这日,许轻狂一如既往的到后山的崖洞去泡温泉,脱去那有些脏乱的道袍,轻轻的踏入泉池中,瞧见那已经减半的身材,真是心中愉悦啊,想当初她第一次来的时候,她坐入池中的声响就如同大石沉塘一般差点没把自己气死过去。正当她悠闲的享受着这温暖的热度时突然轰鸣大作,只觉地动山摇,还来不及惊慌,只听一阵巨响瞬间崖洞中竟是漆黑一片。
怎么回事,许轻狂猛的回神,地震?不是吧,这么黑,难道是地震导致山体滑坡,滚下的碎石将洞口封住了?不会这么倒霉吧。她摸摸索索的借着泉池的水光反射出的一点点微弱的光亮将衣衫穿好,又摸摸索索的来到洞口,推了推洞口的大石是纹丝不动,许轻狂这下心中焦急了,这崖洞只有这一个出口,难道自己要死在这里?幸好石缝里投了些许亮光,好不让自己闷死在这里,可是她并未告诉过任何人这处崖洞,也未告诉任何人自己会去后山何处,看来只能靠自己回去了。

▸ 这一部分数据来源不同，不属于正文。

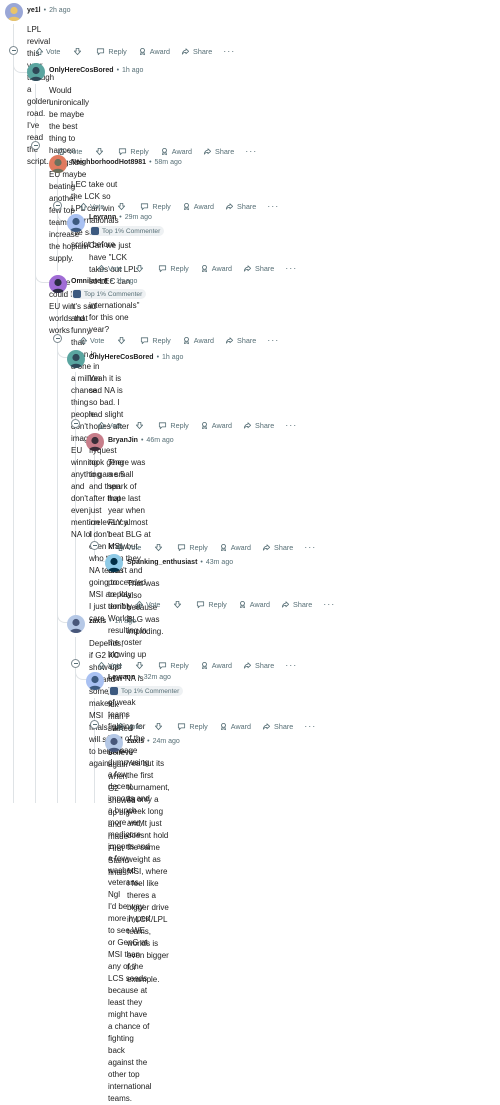 This screenshot has width=500, height=1105. I want to click on comment-author: Omnilatent, so click(90, 282).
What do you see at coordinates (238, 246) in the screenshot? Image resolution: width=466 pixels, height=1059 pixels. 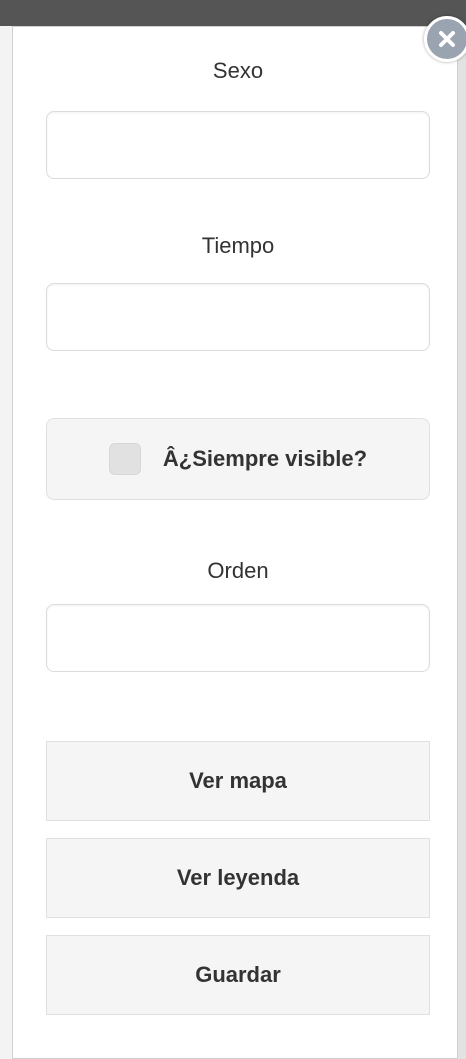 I see `tiempo-label: Tiempo` at bounding box center [238, 246].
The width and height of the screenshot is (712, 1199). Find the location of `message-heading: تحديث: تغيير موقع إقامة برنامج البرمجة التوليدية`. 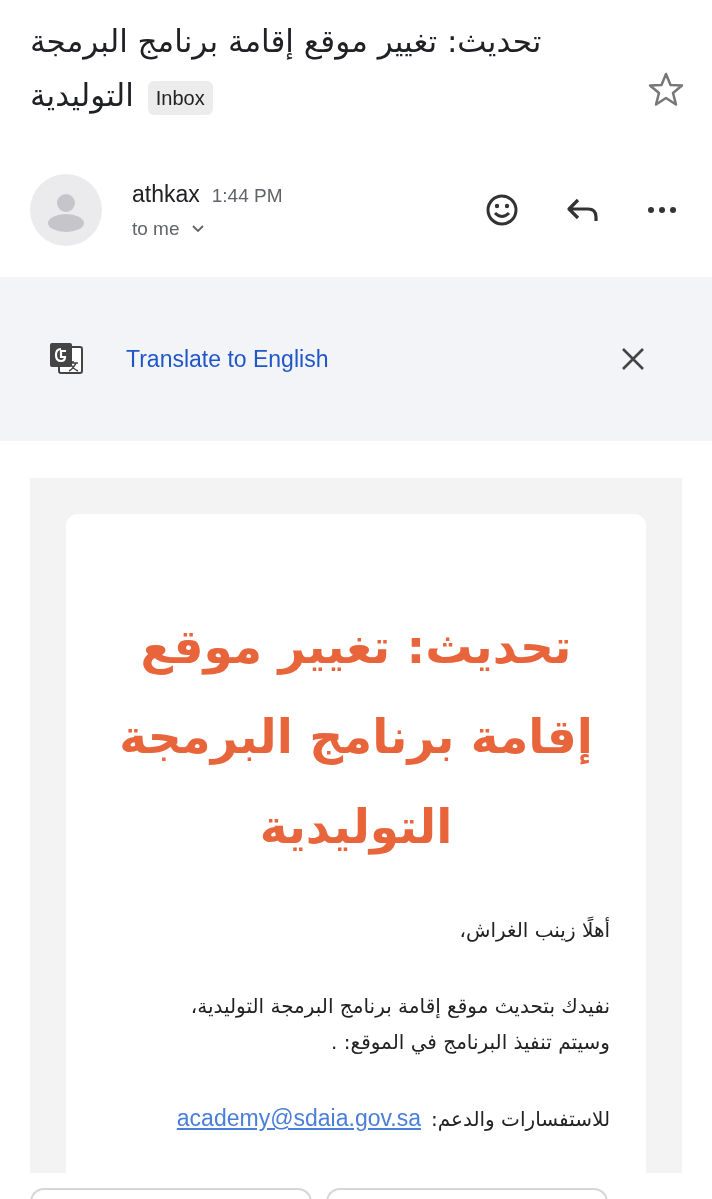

她许轻狂不是胆小的人,更不是轻易怕死的人,要怎么说她也死过一次了不是?她将温泉浇在洞口的石块上,然后一点一点的从碎小的石头开始挖,借着水的润度,一点一点的挪动着石块,累了就跳到温泉中舒缓休息,渴了就喝些从石缝中渗出的露水,不过饿了,她就没择了,这崖洞里她连个苍蝇都没见着,看来吃的是没指望了,突然想起以前看的荒野求生,贝尔格里尔斯一直是她的偶像,哎,现在要是她能抓到一只蜘蛛,她也一定会像贝爷一样毫不犹豫的吞下去,不过幸好这儿也没蜘蛛,否则真要吃下去还不让她吐个十天半个月的!唉,时间过得是真的慢啊。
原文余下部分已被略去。